Once the line containing "1248x449 pixels." appears, output it and each remaining line of the records below exactly, with no pictures and nothing more.

'''

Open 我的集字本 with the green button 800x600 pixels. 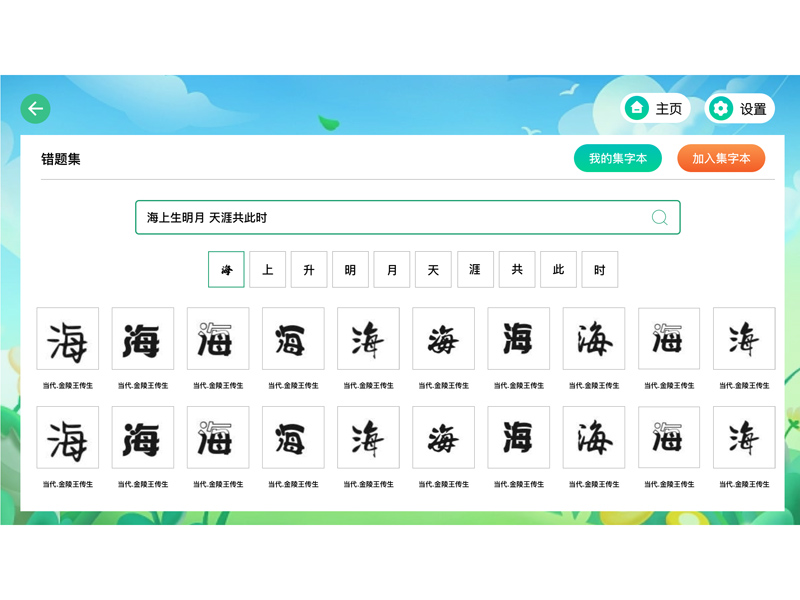(x=620, y=158)
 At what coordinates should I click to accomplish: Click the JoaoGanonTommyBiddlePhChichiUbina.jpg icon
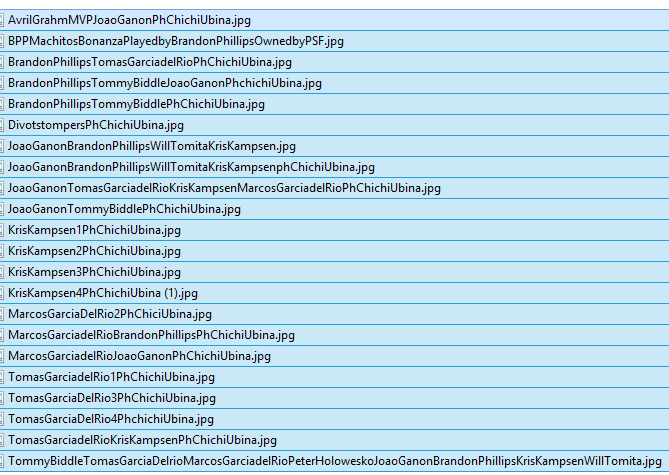coord(3,209)
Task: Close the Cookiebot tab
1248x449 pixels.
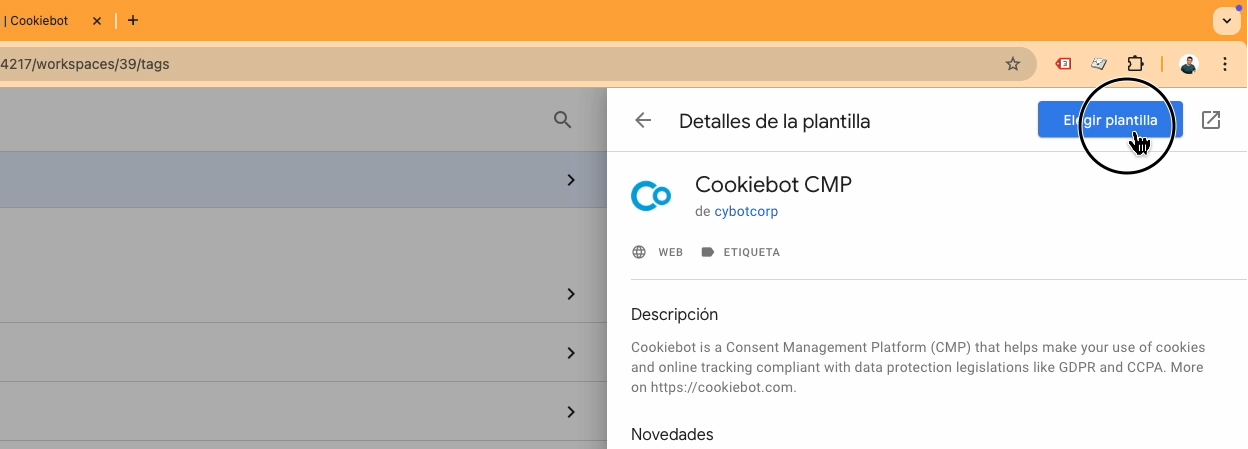Action: coord(97,20)
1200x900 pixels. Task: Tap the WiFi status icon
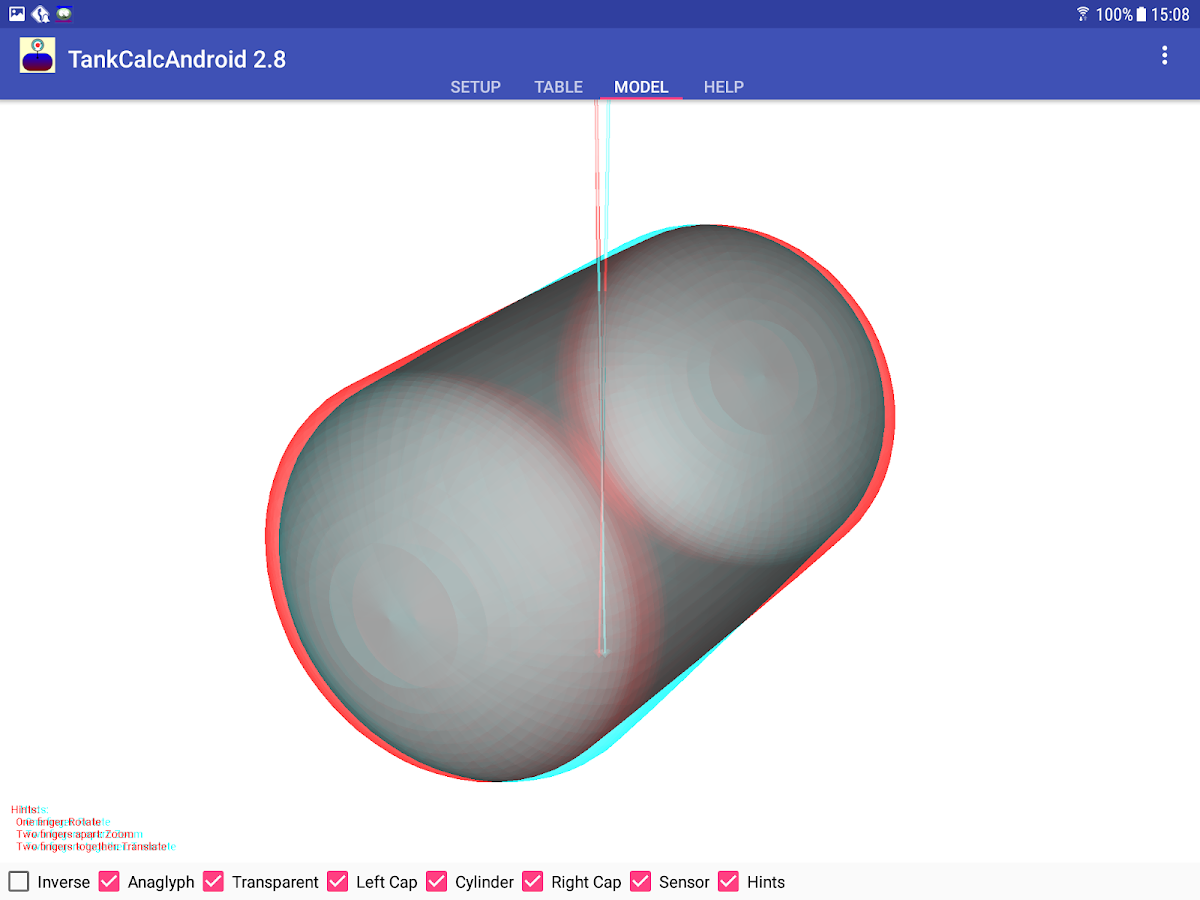coord(1082,14)
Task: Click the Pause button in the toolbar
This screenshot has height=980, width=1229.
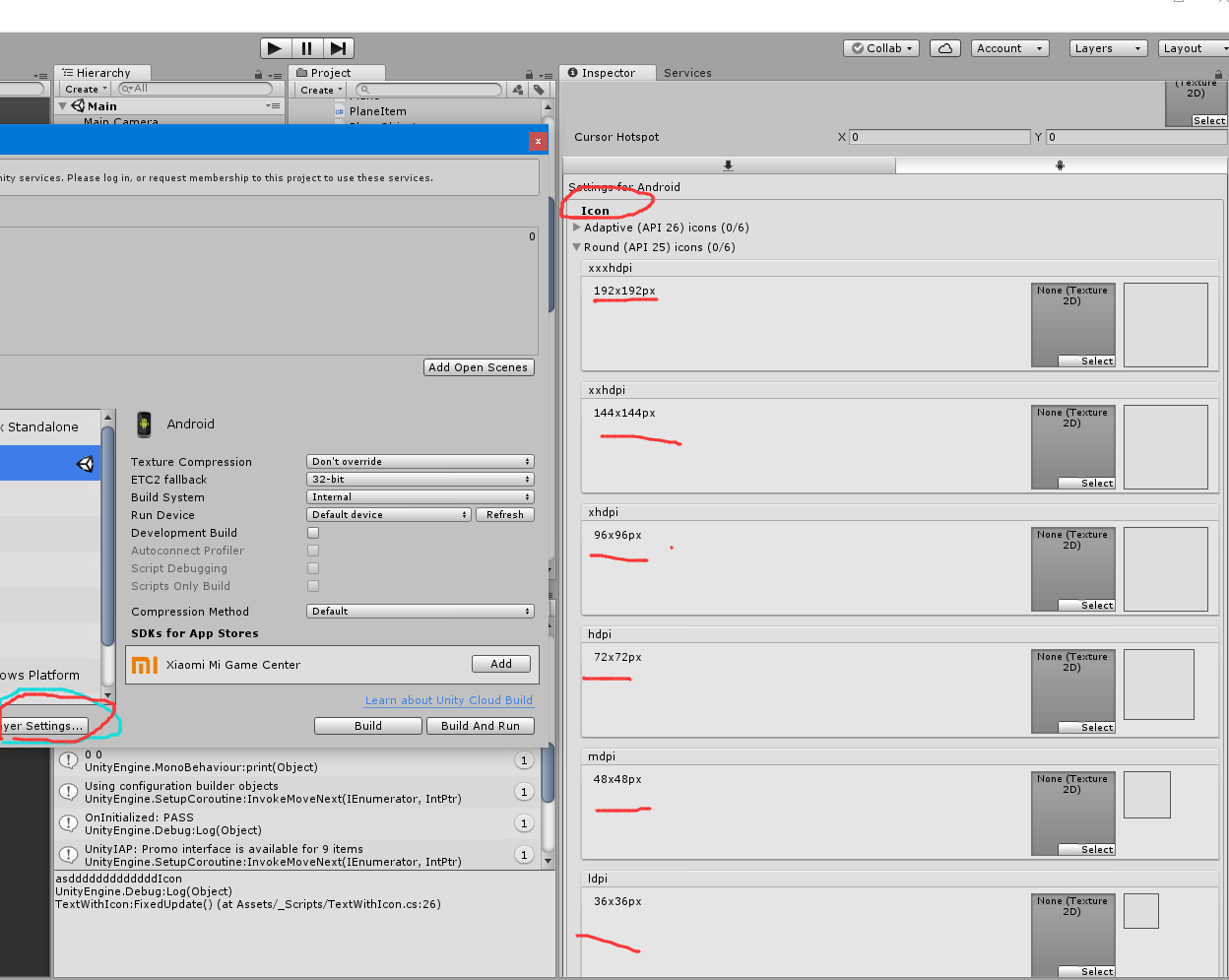Action: click(306, 47)
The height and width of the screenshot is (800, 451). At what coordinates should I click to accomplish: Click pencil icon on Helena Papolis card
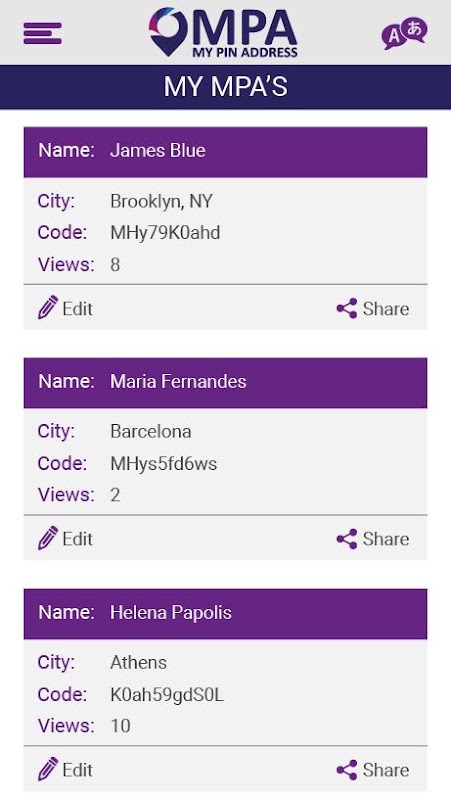pos(48,769)
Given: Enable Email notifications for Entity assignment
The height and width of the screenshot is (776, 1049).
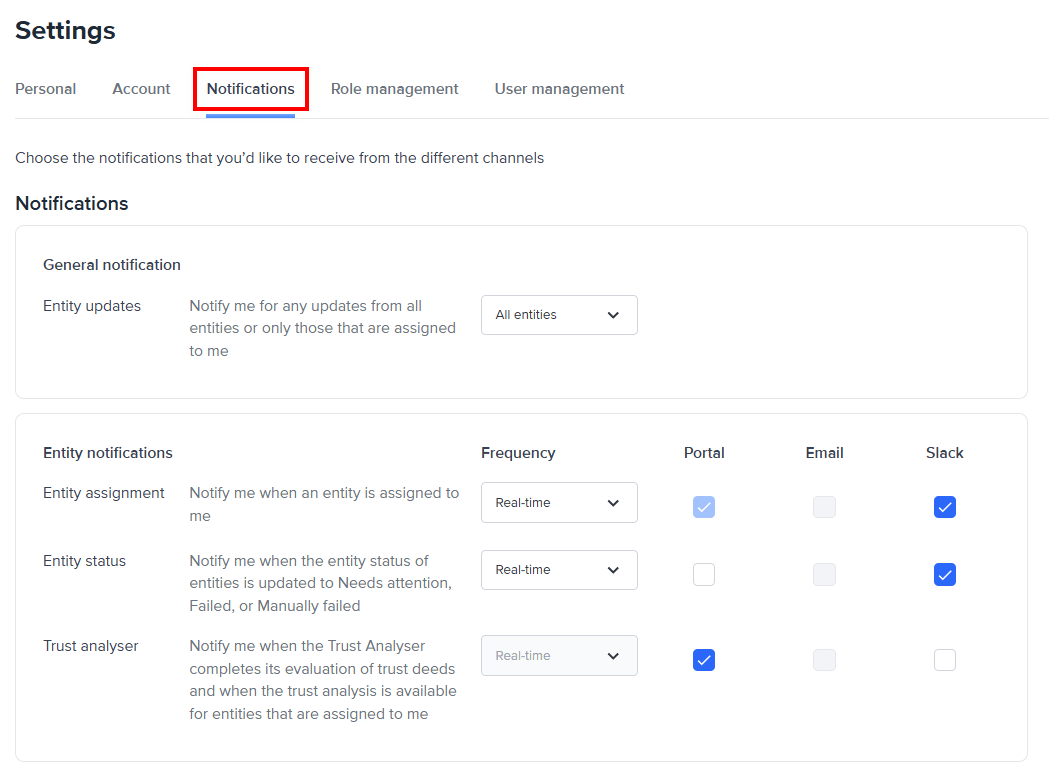Looking at the screenshot, I should [824, 507].
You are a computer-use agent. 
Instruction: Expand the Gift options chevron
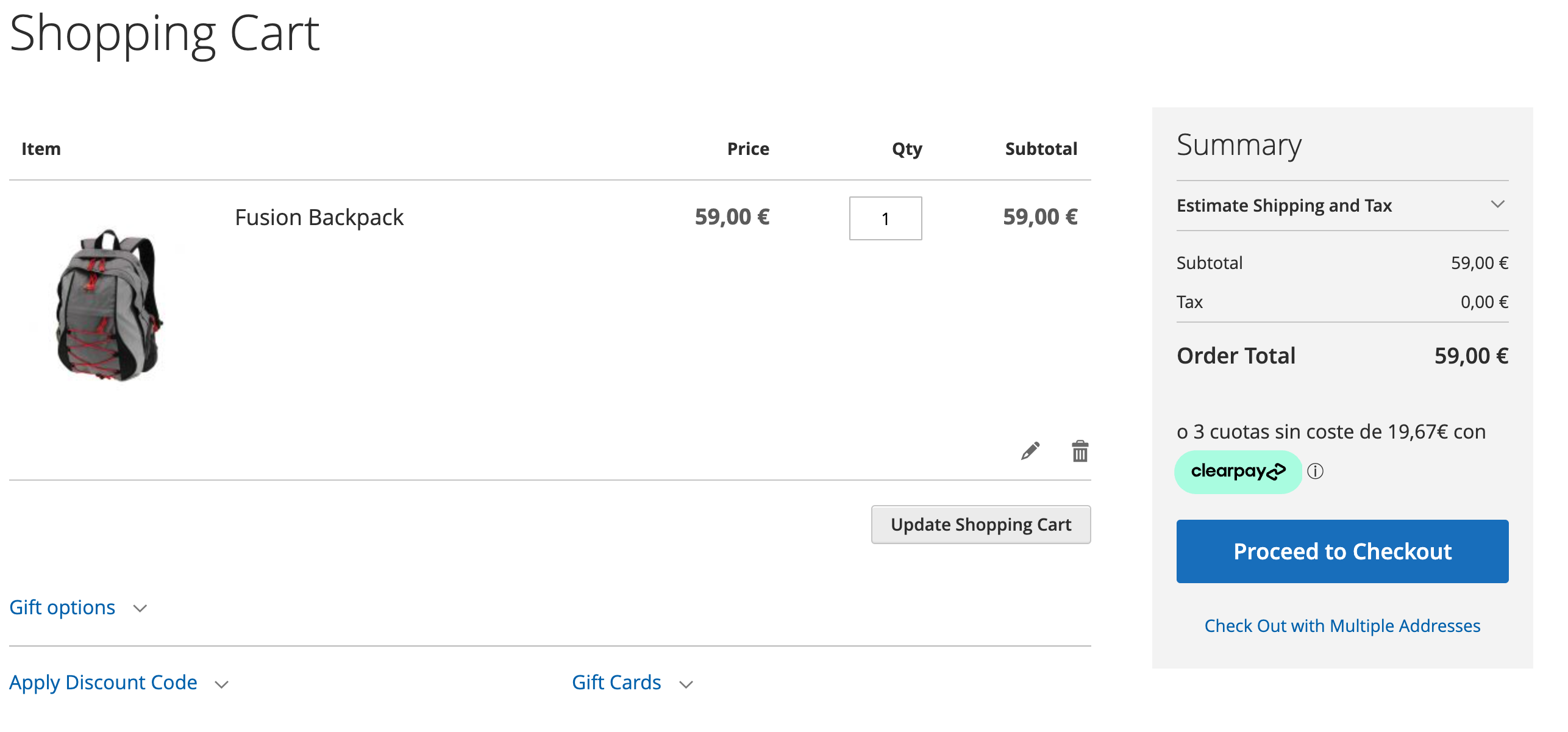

'''

### Expected output
1248x449 pixels.
Action: coord(97,20)
1200x900 pixels. Task: Tap the WiFi status icon
coord(1082,14)
Task: Click the Pause button in the toolbar
This screenshot has height=980, width=1229.
Action: click(306, 47)
The height and width of the screenshot is (800, 451). At what coordinates should I click to accomplish: Click pencil icon on Helena Papolis card
pos(48,769)
Given: Enable Email notifications for Entity assignment
The height and width of the screenshot is (776, 1049).
Looking at the screenshot, I should [824, 507].
You are a computer-use agent. 
Instruction: Expand the Gift options chevron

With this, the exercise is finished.